Kevin Bardosh, lead signatory and Director of Collateral Global has been following the Inquiry closely. He’s concerned it has focused too much on “who said what and when,” rather than homing in on key scientific questions about the evidence (or lack thereof) underpinning policy decisions.

Prof Kevin Bardosh, Director of Collateral Global. Photo credit: Shutterstock

“The Inquiry was pre-designed on the assumption that the government ‘didn’t do enough’ to protect people during the pandemic,” says Bardosh. “But the thing about the pandemic is that more measures, didn’t mean more lives saved. It’s a paradoxical aspect of health policy that more doesn’t necessarily mean better.”

Bardosh, who is affiliated with University of Edinburgh Medical School, says because the Inquiry’s starting position is that non-pharmaceutical interventions (e.g. masks) and lockdowns were necessary and effective, it’s not actually interrogating the trade-offs of these policies.

“If you go back to pre-Covid, policies like lockdowns, extended school closures, and contact tracing for a respiratory virus, were not the ‘scientific consensus’ for how to respond rationally to a pandemic,” he says. “In fact, the reverse was true. The goal was to minimise the disruption to society because it would have all these short and long-term unintended consequences.”

In December 2023, when Prime Minister Rishi Sunak was questioned at the Inquiry, he admitted the UK government had failed to discuss the costs and benefits of pandemic policies.

UK Prime Minister Rishi Sunk questioned at UK Covid Inquiry

Sunak pointed to a peer-reviewed report by Imperial College London and the University of Manchester that applied a Quality-Adjusted Life Year analysis to the first lockdown in the UK and found “for every permutation of lives saved and GDP lost, the costs of lockdown exceed the benefits.” [emphasis added]

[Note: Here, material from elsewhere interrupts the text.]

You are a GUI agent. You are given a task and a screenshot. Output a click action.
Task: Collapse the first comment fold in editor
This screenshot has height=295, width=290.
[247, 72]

Bardosh has also called out the Inquiry for its double standards in scrutinising experts.

Take for example, Neil Ferguson, professor at Imperial College and former SAGE member. He was the architect behind lockdowns after his March 2020 models warned that 500,000 Brits would die unless tougher restrictions were put in place to curb spread of the virus.

Bardosh says, “The Inquiry hasn’t really questioned Ferguson’s mathematical model in any substantial way. But if you compare that to the questioning of Professor Carl Heneghan, who’s based out of Oxford, it was very confrontational, and they used provocative language to suggest he didn’t have expertise in this area.”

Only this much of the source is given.